A teacher’s inside look at the Golf Road Junior Public School pilot
The Education Quality and Accountability Office (EQAO is a Crown agency of the government of Ontario that administers province-wide standardized tests to all public school students in grades 3, 6, 9 and 10. Crowdmark was recently used by groups of teachers at Golf Road Junior Public School to carry out moderated marking of grade 3 and grade 6 mock EQAO exams. The experiment was a tremendous success.
I’ve had the privilege to be a member of MaRS Discovery District’s (MaRS) Teacher Advisory Panel—a group of teachers that offers feedback to entrepreneurial teams working in education about their products and/or services. Through the panel, I met James Colliander, the founder of Crowdmark—a web-based assessment system.
I was immediately impressed with how easy it is to access Crowdmark and the speed with which it allows teachers to grade an assessment compared to conventional red pen and paper practices. I began thinking about how this resource could be used to support the teachers I work with and the students we assess if Crowdmark were our primary assessment tool.
After some discussions, we created a pilot study for Crowdmark at Golf Road Junior Public School as part of our annual EQAO Mock Assessment — a larger than usual school-wide, scaled assessment of our grade 3 and grade 6 students.
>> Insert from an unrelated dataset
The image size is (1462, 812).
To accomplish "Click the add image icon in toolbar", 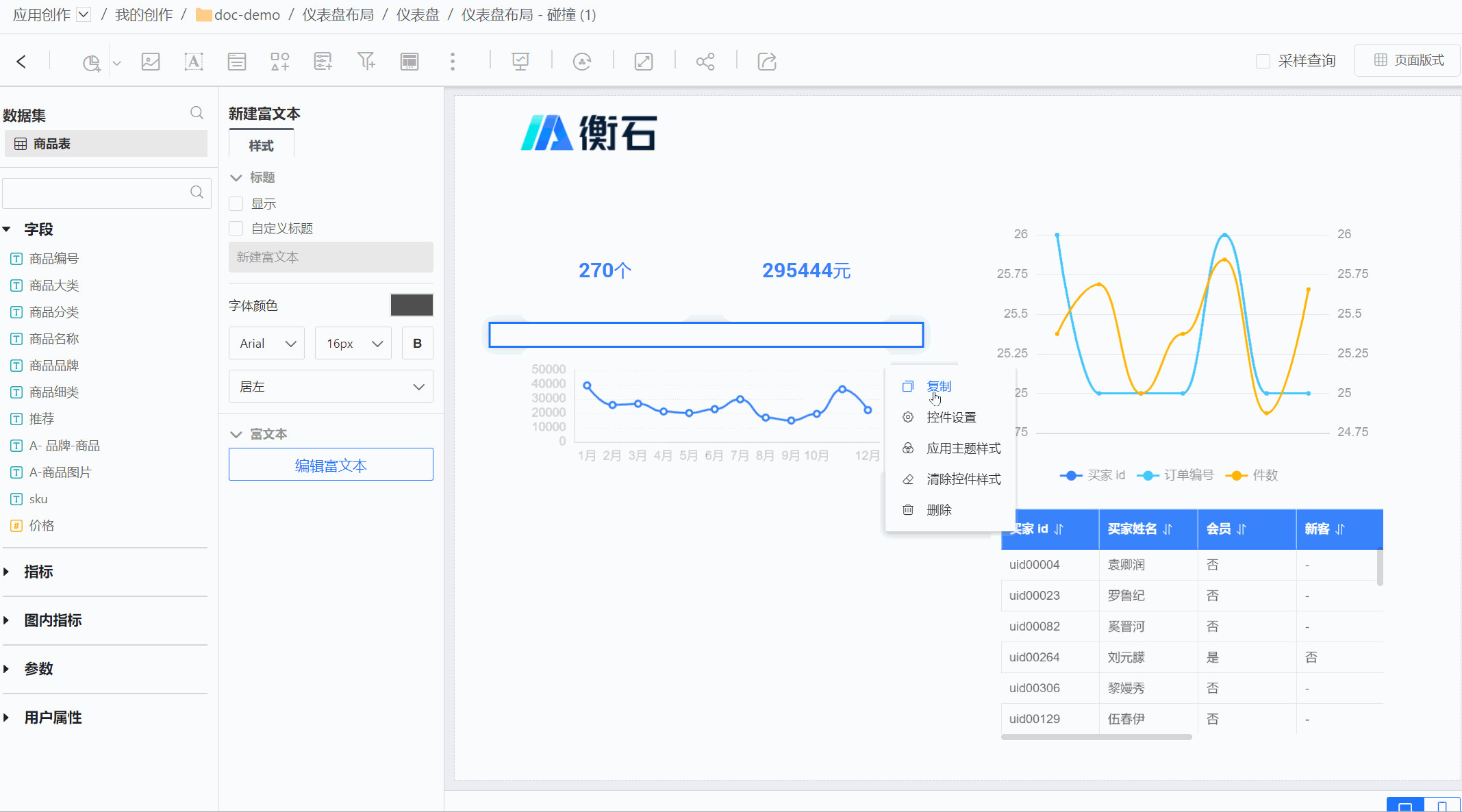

Typically, we offer students general feedback on their completed tests based on the leveled examplars provided by EQAO, but teachers rarely work through each individual mock assessment due to timing and feasibility constraints in handling so many test hardcopies.
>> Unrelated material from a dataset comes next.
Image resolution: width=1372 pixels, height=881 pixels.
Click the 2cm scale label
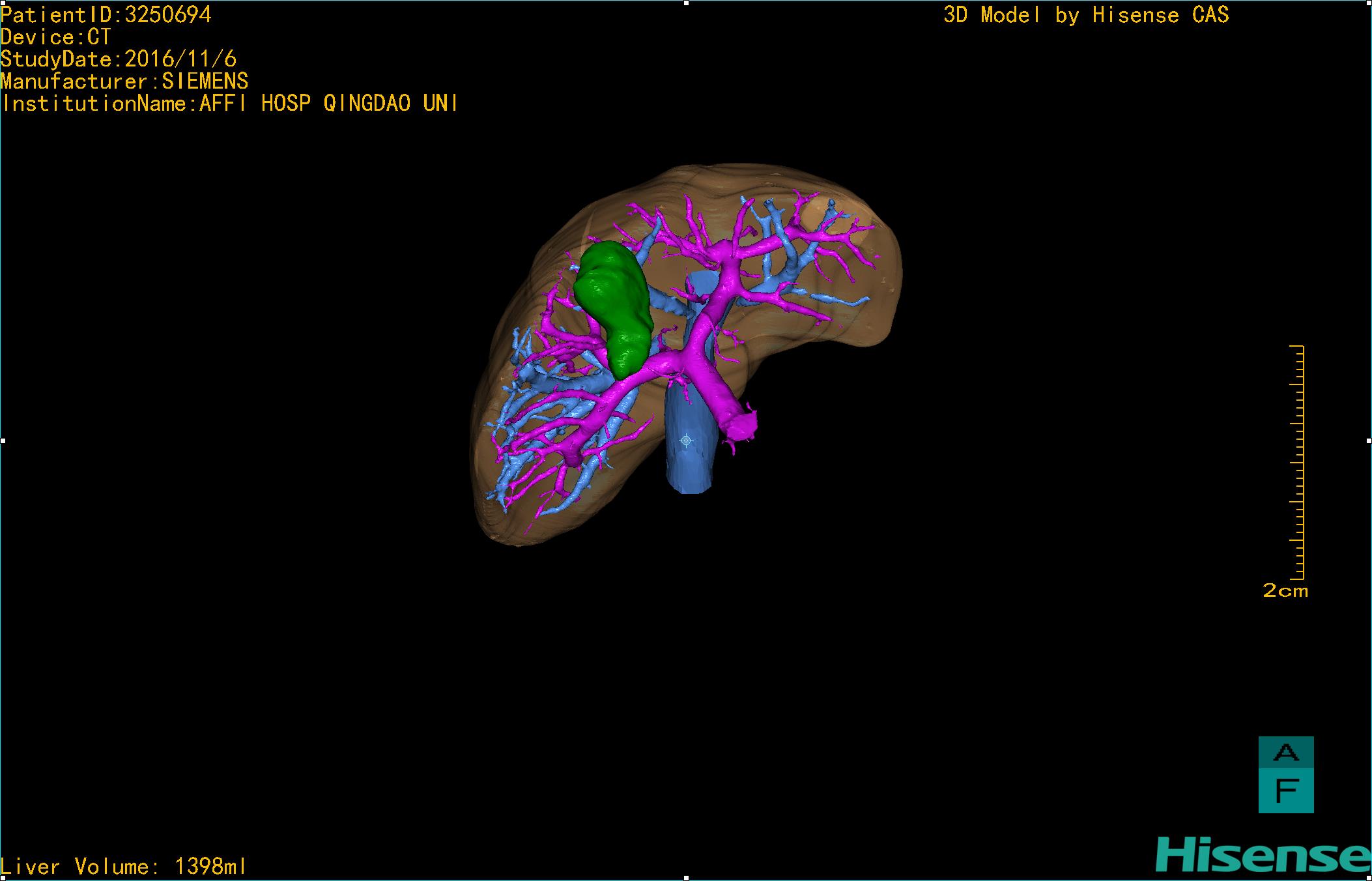(1285, 591)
I thought of Crowdmark’s ability to toggle through separate tests (specific to student and individual questions), offer authentic teacher feedback through its comment feature and its capabilities for staff collaboration and moderated marking. Crowdmark fit our needs.
With support from our administration team and grade 3 and grade 6 teachers, James and I developed a pilot timeline within two weeks and the separate mock-test documents with EQAO-style questions. The Crowdmark team provided great support and, after customizing the mock tests by selecting specific EQAO questions and generating separate student rosters for each grade, we were up and running!
As a school, we set aside a Monday morning for students to write their tests and the following Tuesday morning for teachers to assess these tests. Students completed the tests in hard copy. They were then scanned and uploaded to Crowdmark.
On Tuesday morning, teachers were greeted with an email inviting them as markers to their specific grade test. Our grade 3 and grade 6 teachers worked in the same space, on separate devices—I monitored teacher progress for each grade 3 and grade 6 assessment using my iPad—assessing either the same student’s test simultaneously or by working on specific questions through the entire student roster using strategies developed by the separate teams of teachers.
As the student names were disconnected from the tests, teachers worked through their answers without bias. This function allows the teacher to provide feedback on only the content without any expectations of how a certain student “should do” on the test.
As teachers worked, they said it was easy to switch between questions and students – something that is much more challenging when working with red pen and paper. Teachers were also able to assign each student a grade for each piece completed while providing rich feedback through the comment feature that students could later see. Teachers flagged particular tests for colleagues to review and easily discussed strategies for collaborative assessment and specific grades assigned. Our grade 3 and grade 6 teams completed their assessments in half the time traditional marking would take, something that made them ecstatic about Crowdmark.
After our moderated marking session ended, the Crowdmark team provided feedback to our grade 6 students via TDSB-issued email accounts we had provided. This fantastic feature meant that students, parents and guardians could easily access the assessed results.
When asked about what it was like to use Crowdmark, teachers commented on its efficiency and speed, and how easy it was to move across tests and through the interactive interface. This simplicity allowed them to focus on the assessment one question at a time rather than shuffling, turning and adjusting papers. They also liked the efficient and collaborative moderated marking scenarios, and the collaborative power to engage students, parents and guardians in the assessment process.
Overall, our teachers were overwhelmingly positive about using Crowdmark.
As Golf Road Junior Public School’s ICT lead teacher and researcher of virtual world teaching and learning experiences, I’m eager to work with Crowdmark again on different assessment scenarios. For small-scale to large-scale assessments, I believe that this web-based, robust and extremely easy-to-use system has a place in my practice and that of my colleagues. Crowdmark definitely does allow me to grade better.
Joseph Romano (OCT, MEd, BEd, BFA) is the ICT Lead Teacher and Junior Division Position of Responsibility (POR) at Golf Road Junior Public School in the Toronto District School Board, and is a researcher of Virtual World Pedagogy. Joseph also curates content and blogs at Classpace and contributes as an Educational Technology Advisor at MaRS Discovery District.